- [Texto em estudo]
——
I
Você acredita no julgamento divino? Com isto estou perguntando se você crê em um Deus que será nosso Juiz.
Muitos, ao que parece, não acreditam. Fale a eles de Deus como Pai, Amigo, Ajudador, Aquele que nos ama apesar de todas as nossas fraquezas, insensatez e pecado, e suas faces se iluminam; você está imediatamente sintonizado com eles. Mas fale de Deus como Juiz, e eles fecharão o rosto e balançarão a cabeça. Suas mentes se recusam a aceitar essa idéia, pois acham-na repulsiva e sem valor.
Entretanto há poucas coisas na Bíblia que tenham sido mais fortemente destacadas do que a realidade da ação de Deus como Juiz. "Juiz" é uma palavra aplicada constantemente a Ele. Abraão, intercedendo por Sodoma, uma cidade como Londres que Deus estava a ponto de destruir, clamou, "Não fará justiça o Juiz de toda a terra?" (Gên. 18:25). Jefté, concluindo seu ultimato aos invasores amonitas declarou "Não sou eu, portanto, quem pecou contra ti! porém tu fazes mal em pelejar contra mim. O Senhor que é Juiz, julgue hoje entre os filhos de Israel e entre os filhos de Amom" (Juí. 11:27). "Mas Deus é o Juiz" (Sal. 75:7); Levanta-te, ó Deus, julga a terra (Sal. 82:8). No Novo Testamento o autor de Hebreus fala de "Deus o Juiz de todos" (Heb. 12:23).
Este não é um assunto só de palavras, a realidade do julgamento divina, como um fato, é apresentada em cada página da história bíblica. Deus julgou Adão e Eva, expulsando-os do Jardim e amaldiçoando sua vida na terra (Gên. 3). Deus julgou o mundo corrupto dos dias de Noé enviando o dilúvio para destruir a humanidade (Gên. 6-8). Deus julgou Sodoma e Gomorra, destruindo-as por meio de uma catástrofe vulcânica (Gên. 18-19).
——
- [Aplique a leitura]
(a) Responda com base no texto sobre o julgamento divino:
(i) Segundo o texto, como muitos reagem quando se fala de Deus como Juiz?
(ii) Que pergunta Abraão fez ao interceder por Sodoma?
(iii) De que modo Deus julgou o mundo corrupto dos dias de Noé?
(b) Transforme em lista o parágrafo do texto sobre o julgamento divino que começa com "Este não é um assunto só de palavras", mantendo os fatos principais.
(c) Resuma o texto sobre o julgamento divino em duas frases.

- [Dados para análise]
——
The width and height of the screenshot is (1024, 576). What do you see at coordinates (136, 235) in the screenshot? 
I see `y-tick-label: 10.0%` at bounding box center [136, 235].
——
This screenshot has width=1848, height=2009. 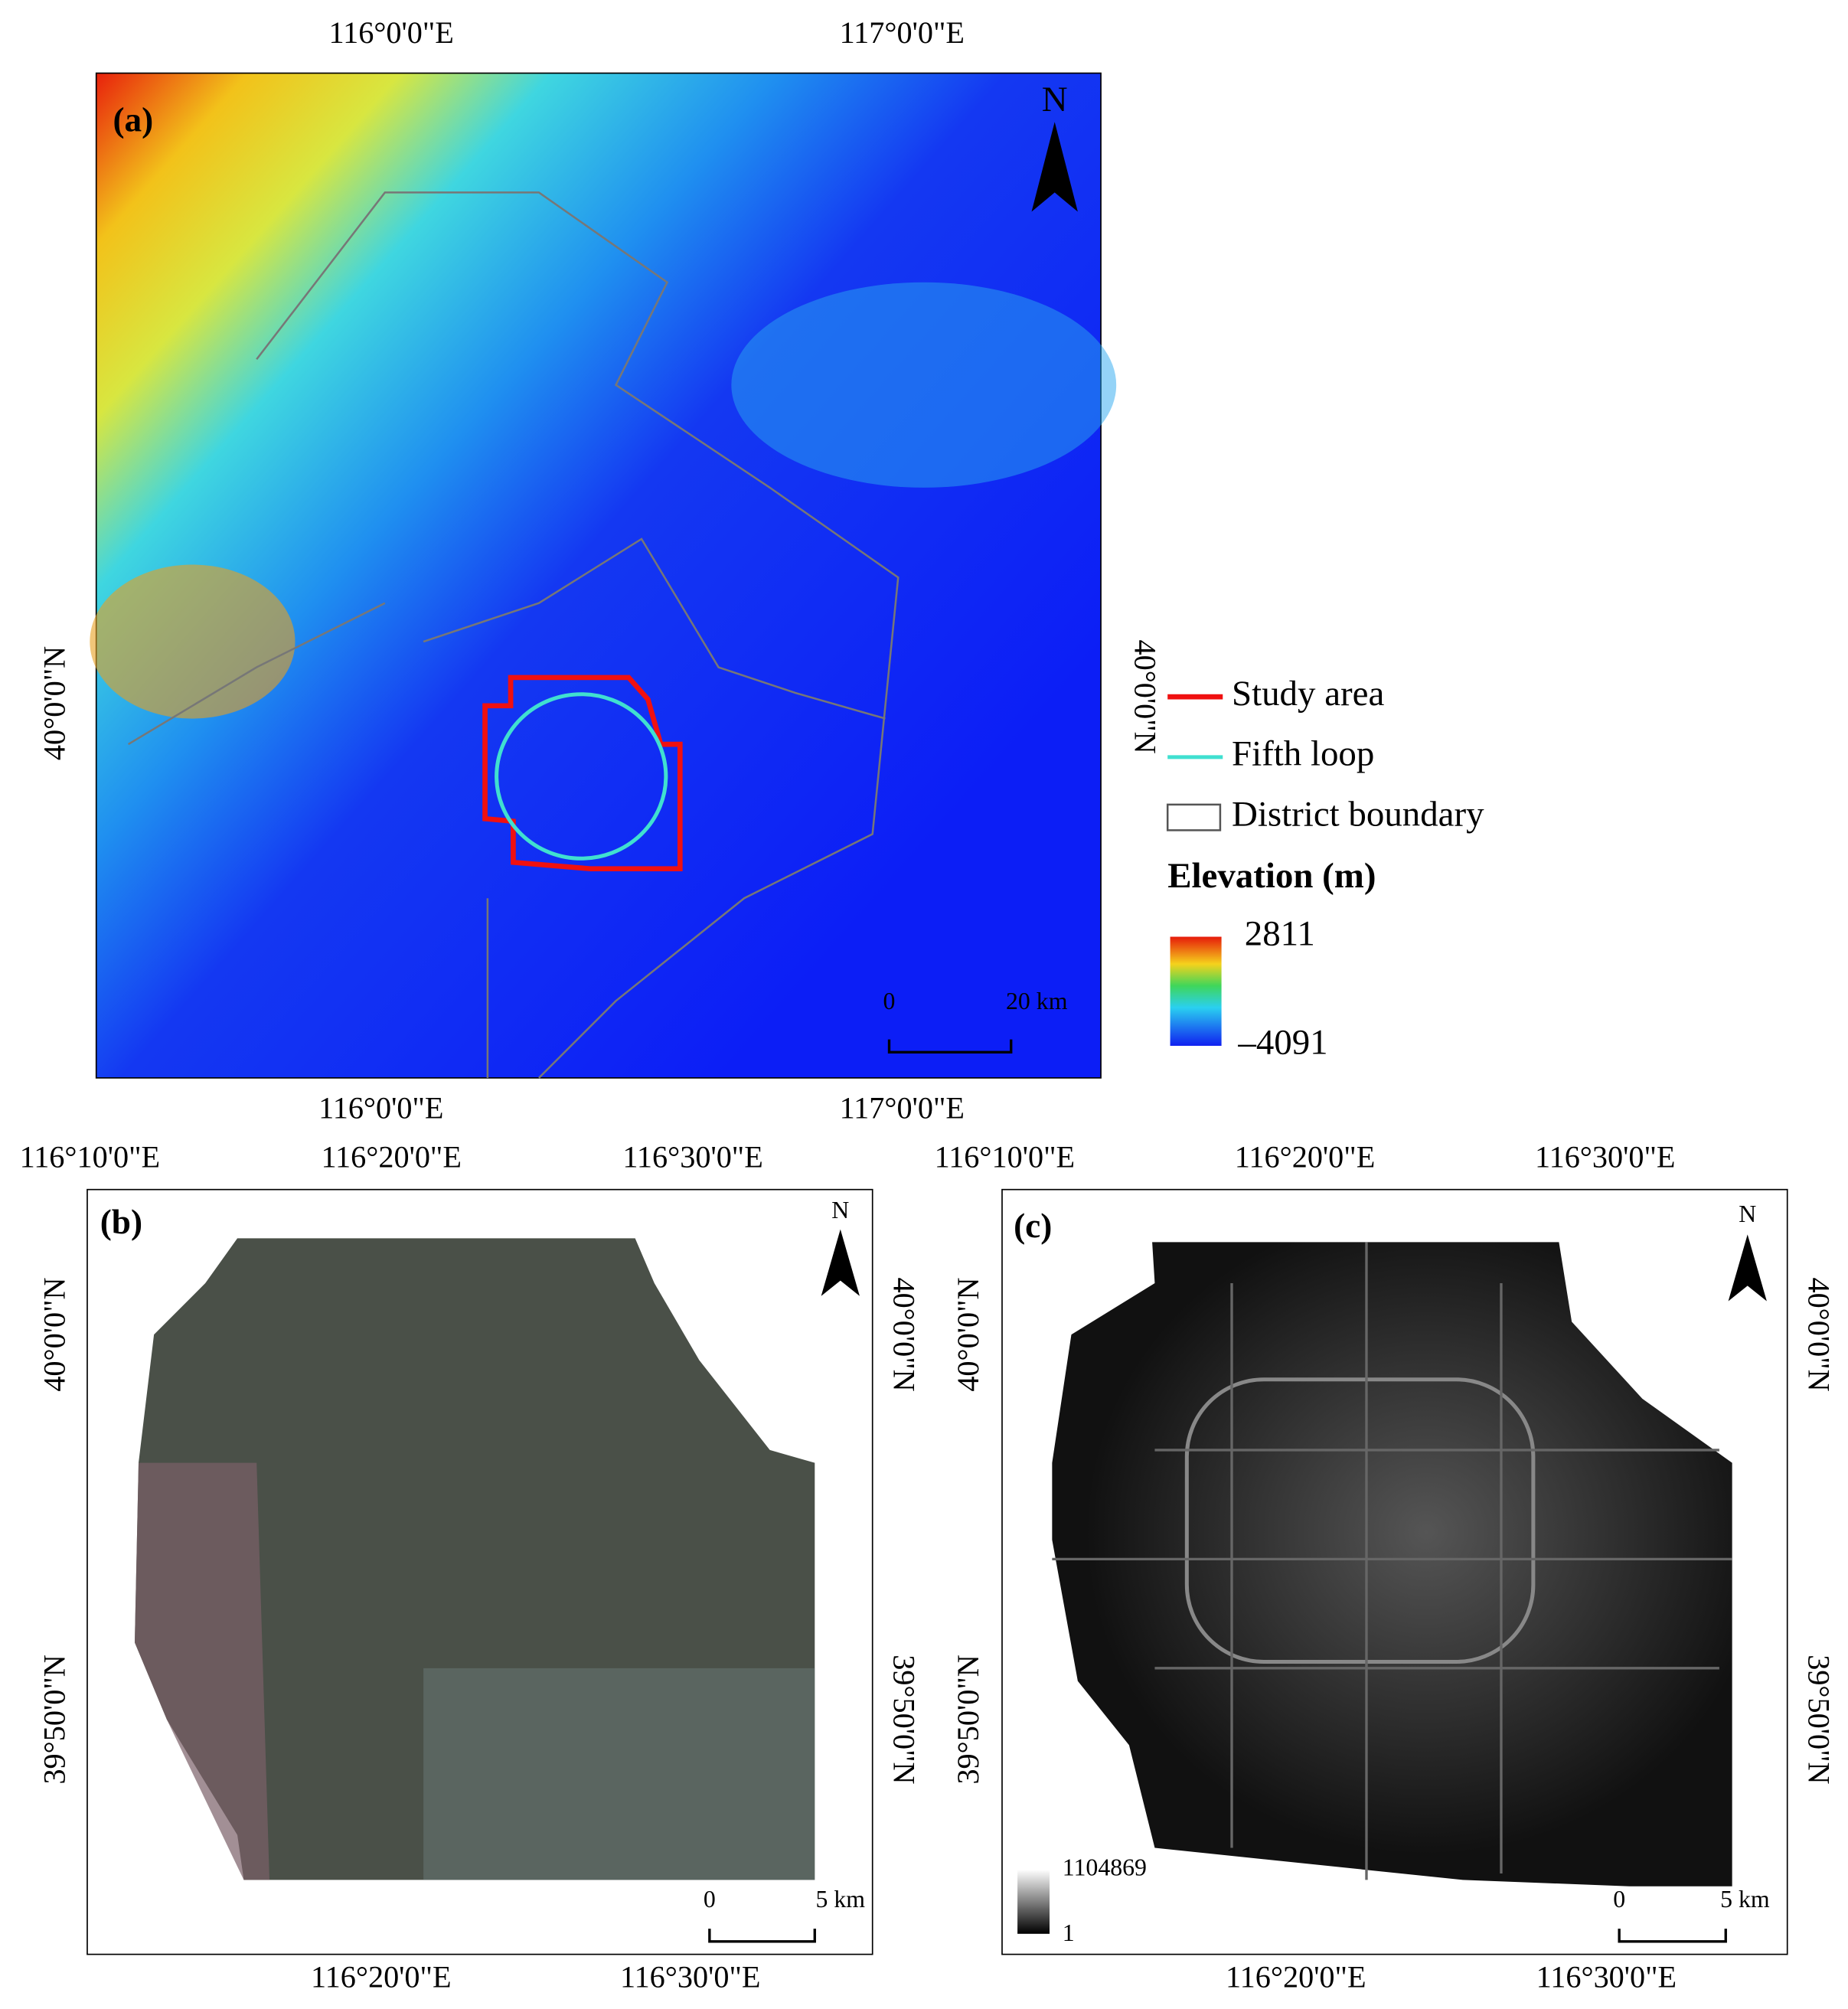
——
- [Respostas dadas]
(a)
(i) Eles fecham o rosto e balançam a cabeça.
(ii) "Não fará justiça o Juiz de toda a terra?"
(iii) Ele enviou o dilúvio para destruir a humanidade.

(b)
O julgamento divino aparece como fato em cada página da história bíblica:
- Deus julgou Adão e Eva, expulsando-os do Jardim e amaldiçoando sua vida na terra (Gên. 3).
- Deus julgou o mundo corrupto dos dias de Noé, enviando o dilúvio para destruir a humanidade (Gên. 6-8).
- Deus julgou Sodoma e Gomorra, destruindo-as por meio de uma catástrofe vulcânica (Gên. 18-19).

(c) Muitos aceitam de bom grado falar de Deus como Pai, Amigo e Ajudador, mas rejeitam a ideia de Deus como Juiz, que consideram repulsiva e sem valor. No entanto, a Bíblia destaca fortemente essa realidade: chama Deus de Juiz em várias passagens e mostra Seus julgamentos ao longo da história bíblica, como os de Adão e Eva, do mundo dos dias de Noé e de Sodoma e Gomorra.